About this task: Each record below needs to be written out exactly as it reads.

↓↓↓

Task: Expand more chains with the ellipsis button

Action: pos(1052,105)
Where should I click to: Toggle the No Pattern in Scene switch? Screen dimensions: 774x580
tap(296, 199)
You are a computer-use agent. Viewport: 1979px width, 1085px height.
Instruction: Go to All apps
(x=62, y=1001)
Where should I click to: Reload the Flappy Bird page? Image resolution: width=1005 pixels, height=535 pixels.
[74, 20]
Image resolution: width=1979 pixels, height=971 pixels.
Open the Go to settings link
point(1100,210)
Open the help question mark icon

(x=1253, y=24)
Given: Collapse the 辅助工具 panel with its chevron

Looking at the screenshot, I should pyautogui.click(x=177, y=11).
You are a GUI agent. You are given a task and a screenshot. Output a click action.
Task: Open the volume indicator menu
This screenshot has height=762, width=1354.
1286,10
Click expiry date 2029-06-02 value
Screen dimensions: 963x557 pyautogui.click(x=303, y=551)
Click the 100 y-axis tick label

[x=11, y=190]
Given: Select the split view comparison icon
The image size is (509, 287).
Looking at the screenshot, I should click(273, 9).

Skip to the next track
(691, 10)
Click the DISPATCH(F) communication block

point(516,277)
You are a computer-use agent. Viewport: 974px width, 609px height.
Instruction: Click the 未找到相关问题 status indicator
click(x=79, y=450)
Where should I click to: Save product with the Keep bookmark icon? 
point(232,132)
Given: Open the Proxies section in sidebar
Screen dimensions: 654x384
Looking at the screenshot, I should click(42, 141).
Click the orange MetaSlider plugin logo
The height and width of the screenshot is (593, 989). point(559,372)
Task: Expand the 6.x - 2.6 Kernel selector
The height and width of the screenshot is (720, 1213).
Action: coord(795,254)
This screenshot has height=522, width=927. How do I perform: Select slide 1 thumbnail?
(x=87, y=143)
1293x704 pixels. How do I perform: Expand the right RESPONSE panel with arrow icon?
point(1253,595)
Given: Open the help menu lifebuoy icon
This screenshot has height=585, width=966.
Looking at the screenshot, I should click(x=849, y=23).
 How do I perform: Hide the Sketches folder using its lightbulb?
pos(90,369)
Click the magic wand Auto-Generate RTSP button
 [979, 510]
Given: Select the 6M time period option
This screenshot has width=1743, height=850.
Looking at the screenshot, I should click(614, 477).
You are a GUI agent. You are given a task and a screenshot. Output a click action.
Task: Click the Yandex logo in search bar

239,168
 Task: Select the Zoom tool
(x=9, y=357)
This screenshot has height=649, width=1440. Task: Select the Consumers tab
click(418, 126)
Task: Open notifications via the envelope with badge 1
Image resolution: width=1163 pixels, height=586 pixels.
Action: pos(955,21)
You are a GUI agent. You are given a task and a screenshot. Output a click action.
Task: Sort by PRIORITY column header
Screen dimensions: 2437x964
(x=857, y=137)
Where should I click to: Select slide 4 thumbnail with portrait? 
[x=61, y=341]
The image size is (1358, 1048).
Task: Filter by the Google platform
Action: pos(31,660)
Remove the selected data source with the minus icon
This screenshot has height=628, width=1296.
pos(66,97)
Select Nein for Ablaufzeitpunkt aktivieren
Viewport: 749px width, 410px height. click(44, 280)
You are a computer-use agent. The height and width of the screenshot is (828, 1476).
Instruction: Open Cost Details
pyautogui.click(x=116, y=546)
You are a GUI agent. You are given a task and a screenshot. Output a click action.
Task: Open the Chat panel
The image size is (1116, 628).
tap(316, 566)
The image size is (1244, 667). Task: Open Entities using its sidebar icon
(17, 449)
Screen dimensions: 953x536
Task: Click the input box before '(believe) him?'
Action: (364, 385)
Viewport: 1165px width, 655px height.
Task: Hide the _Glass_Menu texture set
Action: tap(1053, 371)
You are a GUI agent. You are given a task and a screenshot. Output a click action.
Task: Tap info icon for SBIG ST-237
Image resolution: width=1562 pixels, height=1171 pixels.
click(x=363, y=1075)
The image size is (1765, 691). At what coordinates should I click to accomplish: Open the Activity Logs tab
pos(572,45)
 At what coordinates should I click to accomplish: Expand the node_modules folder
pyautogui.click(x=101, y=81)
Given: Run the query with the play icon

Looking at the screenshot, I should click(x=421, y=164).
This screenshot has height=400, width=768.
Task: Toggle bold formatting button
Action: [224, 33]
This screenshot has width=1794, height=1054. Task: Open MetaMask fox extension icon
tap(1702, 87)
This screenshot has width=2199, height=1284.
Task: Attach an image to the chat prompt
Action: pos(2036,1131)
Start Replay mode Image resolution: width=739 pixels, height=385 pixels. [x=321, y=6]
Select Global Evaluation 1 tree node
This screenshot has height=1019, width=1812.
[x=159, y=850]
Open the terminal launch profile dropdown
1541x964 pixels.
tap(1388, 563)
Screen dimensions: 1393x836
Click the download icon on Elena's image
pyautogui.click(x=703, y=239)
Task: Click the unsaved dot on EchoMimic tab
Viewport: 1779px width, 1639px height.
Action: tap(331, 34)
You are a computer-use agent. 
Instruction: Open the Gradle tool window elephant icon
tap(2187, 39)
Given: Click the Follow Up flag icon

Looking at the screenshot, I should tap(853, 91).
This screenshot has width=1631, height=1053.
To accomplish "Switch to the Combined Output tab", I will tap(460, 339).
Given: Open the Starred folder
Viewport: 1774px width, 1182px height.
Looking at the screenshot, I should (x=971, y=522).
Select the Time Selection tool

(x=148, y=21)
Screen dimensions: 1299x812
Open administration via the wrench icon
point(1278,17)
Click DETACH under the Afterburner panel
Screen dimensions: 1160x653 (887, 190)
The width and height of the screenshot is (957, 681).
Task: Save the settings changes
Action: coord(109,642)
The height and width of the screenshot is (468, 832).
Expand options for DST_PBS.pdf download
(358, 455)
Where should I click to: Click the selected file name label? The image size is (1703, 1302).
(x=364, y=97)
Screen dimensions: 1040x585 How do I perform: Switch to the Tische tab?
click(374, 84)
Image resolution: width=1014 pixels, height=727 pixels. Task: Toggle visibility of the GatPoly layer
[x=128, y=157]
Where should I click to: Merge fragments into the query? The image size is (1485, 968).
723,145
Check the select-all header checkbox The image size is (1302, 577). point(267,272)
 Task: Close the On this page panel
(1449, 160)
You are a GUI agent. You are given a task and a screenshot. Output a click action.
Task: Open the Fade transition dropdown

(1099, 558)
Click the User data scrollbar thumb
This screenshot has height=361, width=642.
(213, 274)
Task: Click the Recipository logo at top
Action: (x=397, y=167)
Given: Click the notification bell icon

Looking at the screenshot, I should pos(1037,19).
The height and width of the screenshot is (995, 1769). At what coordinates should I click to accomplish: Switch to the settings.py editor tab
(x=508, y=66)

↑↑↑

Written solution:
Task: Expand more chains with the ellipsis button

Action: pos(1052,105)
Where should I click to: Toggle the No Pattern in Scene switch? Screen dimensions: 774x580
tap(296, 199)
You are a computer-use agent. Viewport: 1979px width, 1085px height.
Instruction: Go to All apps
(x=62, y=1001)
Where should I click to: Reload the Flappy Bird page? Image resolution: width=1005 pixels, height=535 pixels.
[74, 20]
Image resolution: width=1979 pixels, height=971 pixels.
Open the Go to settings link
point(1100,210)
Open the help question mark icon

(x=1253, y=24)
Given: Collapse the 辅助工具 panel with its chevron

Looking at the screenshot, I should pyautogui.click(x=177, y=11).
You are a GUI agent. You are given a task and a screenshot. Output a click action.
Task: Open the volume indicator menu
This screenshot has height=762, width=1354.
1286,10
Click expiry date 2029-06-02 value
Screen dimensions: 963x557 pyautogui.click(x=303, y=551)
Click the 100 y-axis tick label

[x=11, y=190]
Given: Select the split view comparison icon
The image size is (509, 287).
Looking at the screenshot, I should click(273, 9).

Skip to the next track
(691, 10)
Click the DISPATCH(F) communication block

point(516,277)
You are a computer-use agent. Viewport: 974px width, 609px height.
Instruction: Click the 未找到相关问题 status indicator
click(x=79, y=450)
Where should I click to: Save product with the Keep bookmark icon? 
point(232,132)
Given: Open the Proxies section in sidebar
Screen dimensions: 654x384
Looking at the screenshot, I should click(42, 141).
Click the orange MetaSlider plugin logo
The height and width of the screenshot is (593, 989). point(559,372)
Task: Expand the 6.x - 2.6 Kernel selector
The height and width of the screenshot is (720, 1213).
Action: coord(795,254)
This screenshot has height=522, width=927. How do I perform: Select slide 1 thumbnail?
(x=87, y=143)
1293x704 pixels. How do I perform: Expand the right RESPONSE panel with arrow icon?
point(1253,595)
Given: Open the help menu lifebuoy icon
This screenshot has height=585, width=966.
Looking at the screenshot, I should click(x=849, y=23).
 How do I perform: Hide the Sketches folder using its lightbulb?
pos(90,369)
Click the magic wand Auto-Generate RTSP button
 [979, 510]
Given: Select the 6M time period option
This screenshot has width=1743, height=850.
Looking at the screenshot, I should click(614, 477).
You are a GUI agent. You are given a task and a screenshot. Output a click action.
Task: Click the Yandex logo in search bar

239,168
 Task: Select the Zoom tool
(x=9, y=357)
This screenshot has height=649, width=1440. Task: Select the Consumers tab
click(418, 126)
Task: Open notifications via the envelope with badge 1
Image resolution: width=1163 pixels, height=586 pixels.
Action: pos(955,21)
You are a GUI agent. You are given a task and a screenshot. Output a click action.
Task: Sort by PRIORITY column header
Screen dimensions: 2437x964
(x=857, y=137)
Where should I click to: Select slide 4 thumbnail with portrait? 
[x=61, y=341]
The image size is (1358, 1048).
Task: Filter by the Google platform
Action: pos(31,660)
Remove the selected data source with the minus icon
This screenshot has height=628, width=1296.
pos(66,97)
Select Nein for Ablaufzeitpunkt aktivieren
Viewport: 749px width, 410px height. click(44, 280)
You are a computer-use agent. The height and width of the screenshot is (828, 1476).
Instruction: Open Cost Details
pyautogui.click(x=116, y=546)
You are a GUI agent. You are given a task and a screenshot. Output a click action.
Task: Open the Chat panel
The image size is (1116, 628).
tap(316, 566)
The image size is (1244, 667). Task: Open Entities using its sidebar icon
(17, 449)
Screen dimensions: 953x536
Task: Click the input box before '(believe) him?'
Action: (364, 385)
Viewport: 1165px width, 655px height.
Task: Hide the _Glass_Menu texture set
Action: tap(1053, 371)
You are a GUI agent. You are given a task and a screenshot. Output a click action.
Task: Tap info icon for SBIG ST-237
Image resolution: width=1562 pixels, height=1171 pixels.
click(x=363, y=1075)
The image size is (1765, 691). At what coordinates should I click to accomplish: Open the Activity Logs tab
pos(572,45)
 At what coordinates should I click to accomplish: Expand the node_modules folder
pyautogui.click(x=101, y=81)
Given: Run the query with the play icon

Looking at the screenshot, I should click(x=421, y=164).
This screenshot has height=400, width=768.
Task: Toggle bold formatting button
Action: [224, 33]
This screenshot has width=1794, height=1054. Task: Open MetaMask fox extension icon
tap(1702, 87)
This screenshot has width=2199, height=1284.
Task: Attach an image to the chat prompt
Action: pos(2036,1131)
Start Replay mode Image resolution: width=739 pixels, height=385 pixels. [x=321, y=6]
Select Global Evaluation 1 tree node
This screenshot has height=1019, width=1812.
[x=159, y=850]
Open the terminal launch profile dropdown
1541x964 pixels.
tap(1388, 563)
Screen dimensions: 1393x836
Click the download icon on Elena's image
pyautogui.click(x=703, y=239)
Task: Click the unsaved dot on EchoMimic tab
Viewport: 1779px width, 1639px height.
Action: tap(331, 34)
You are a computer-use agent. 
Instruction: Open the Gradle tool window elephant icon
tap(2187, 39)
Given: Click the Follow Up flag icon

Looking at the screenshot, I should tap(853, 91).
This screenshot has width=1631, height=1053.
To accomplish "Switch to the Combined Output tab", I will tap(460, 339).
Given: Open the Starred folder
Viewport: 1774px width, 1182px height.
Looking at the screenshot, I should (x=971, y=522).
Select the Time Selection tool

(x=148, y=21)
Screen dimensions: 1299x812
Open administration via the wrench icon
point(1278,17)
Click DETACH under the Afterburner panel
Screen dimensions: 1160x653 (887, 190)
The width and height of the screenshot is (957, 681).
Task: Save the settings changes
Action: coord(109,642)
The height and width of the screenshot is (468, 832).
Expand options for DST_PBS.pdf download
(358, 455)
Where should I click to: Click the selected file name label? The image size is (1703, 1302).
(x=364, y=97)
Screen dimensions: 1040x585 How do I perform: Switch to the Tische tab?
click(374, 84)
Image resolution: width=1014 pixels, height=727 pixels. Task: Toggle visibility of the GatPoly layer
[x=128, y=157]
Where should I click to: Merge fragments into the query? The image size is (1485, 968).
723,145
Check the select-all header checkbox The image size is (1302, 577). point(267,272)
 Task: Close the On this page panel
(1449, 160)
You are a GUI agent. You are given a task and a screenshot. Output a click action.
Task: Open the Fade transition dropdown

(1099, 558)
Click the User data scrollbar thumb
This screenshot has height=361, width=642.
(213, 274)
Task: Click the Recipository logo at top
Action: (x=397, y=167)
Given: Click the notification bell icon

Looking at the screenshot, I should pos(1037,19).
The height and width of the screenshot is (995, 1769). At what coordinates should I click to accomplish: Switch to the settings.py editor tab
(x=508, y=66)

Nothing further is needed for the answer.